Carbon Emissions

(asked on 20th May 2019) - View Source

Question to the Department for Environment, Food and Rural Affairs:

To ask the Secretary of State for Environment, Food and Rural Affairs, what steps his Department is taking to ensure that the UK’s carbon footprint is not exported to countries with weaker targets in place.


Answered by
Thérèse Coffey Portrait
Thérèse Coffey
This question was answered on 29th May 2019

The Government publishes annual estimates of the UK’s carbon footprint on a consumption basis. The latest statistics were published on 11 April and show the footprint for years 1997 to 2016: www.gov.uk/government/statistics/uks-carbon-footprint. Carbon footprint measured in this way refers to emissions that are associated with the consumption spending of UK residents on goods and services, wherever in the world these emissions arise along the supply chain, and those which are directly generated by UK households through private motoring etc. These emissions are often referred to as ‘consumption emissions’ to distinguish them from estimates relating to the emissions ‘produced’ within a country’s territory or economic sphere.

As stated in the Resources and Waste Strategy, the Government’s goal is to maximise the value of the resources we use, minimise the waste we create, cut emissions and help create a cleaner, greener, healthier planet. In the Strategy we have committed to measures that will improve resource efficiency, prevent waste and cut carbon consumption emissions.

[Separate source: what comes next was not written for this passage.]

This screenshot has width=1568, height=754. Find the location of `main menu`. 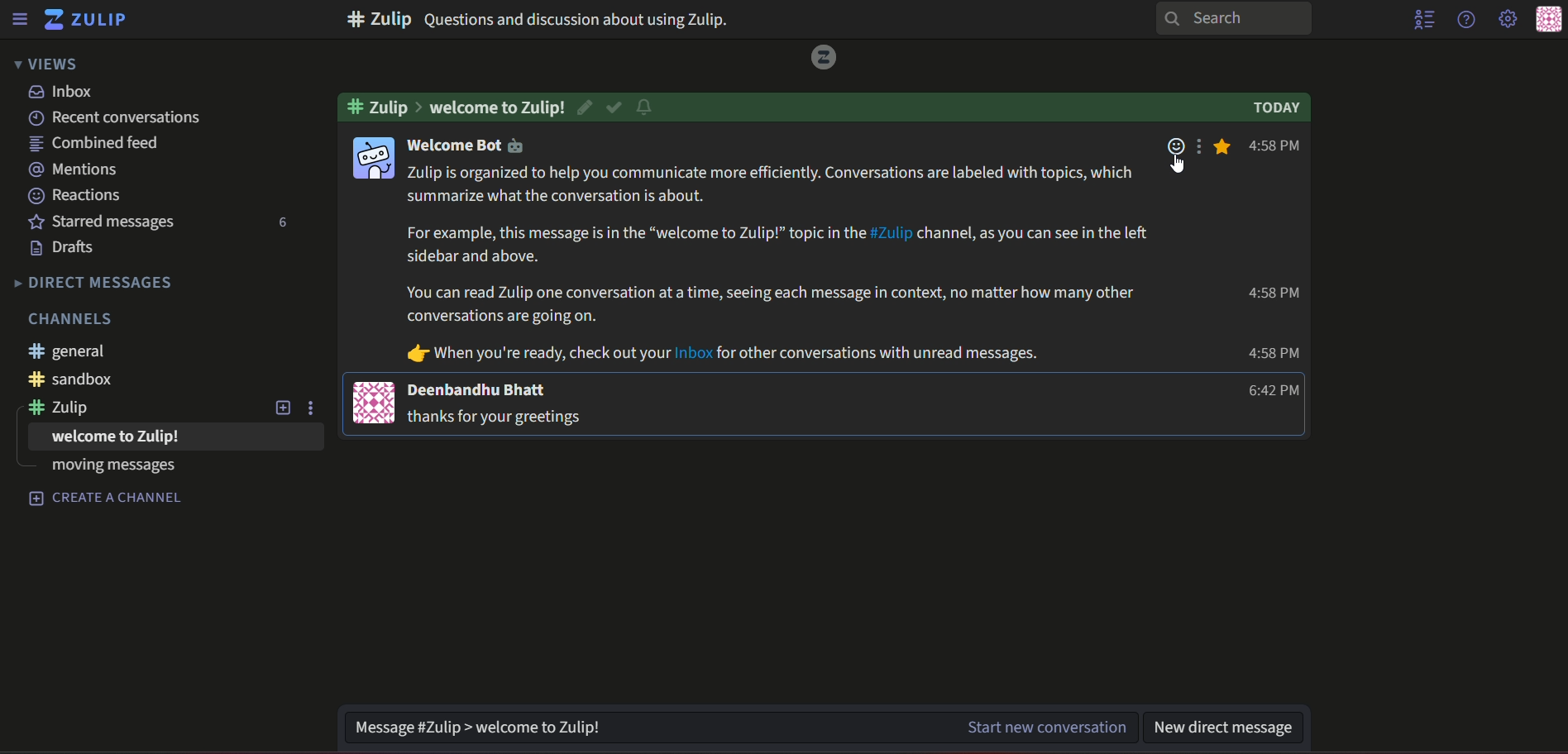

main menu is located at coordinates (1506, 19).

Climate change is a global challenge. The UK is a world leader in cutting emissions while creating wealth. Between 1990 and 2017, the UK reduced its emissions by over 40 per cent while growing the economy by more than two thirds. We have met our first two Carbon Budgets and are on track to meet the third. In addition, our consumption emissions are falling. Greenhouse gas emissions on a consumption basis fell by 6% between 2015 and 2016; and by 21% between 2007 and 2016.

UK International Climate Finance (ICF) plays a crucial role in addressing this global challenge. Three government Departments (DFID, BEIS and Defra) have responsibility for investing the UK’s £5.8bn of ICF between 2016 and 2021. These investments aim to support international poverty eradication now and in the future, by helping developing countries to manage risk, adapt to and build resilience to the impacts of climate change; promoting low carbon development at scale; and supporting sustainable management of natural resources and reducing deforestation. Between 2011/12 and 2017/18, it is estimated that ICF programmes have reduced or avoided 10.4 million tonnes of greenhouse gas (GHG) emissions (tCO2e).

Energy and trade intensive businesses create particular challenges, where ambitious climate change targets could risk carbon leakage. As the Clean Growth Strategy sets out, we remain committed to carbon pricing as an emissions reduction tool whilst ensuring energy and trade intensive businesses are appropriately protected from any detrimental impacts on competitiveness.

During Phase IV negotiations on the EU Emissions Trading System the UK supported the provision of free allocation as a precaution against the risk of carbon leakage; as the UK leaves the EU our preferred position is to have a UK ETS that is linked to the EU ETS and in that scenario, as set-out in our recent consultation on the future of carbon pricing, we propose to continue the provision of free allocation to industry to help ensure a smooth transition and continued protection against carbon leakage.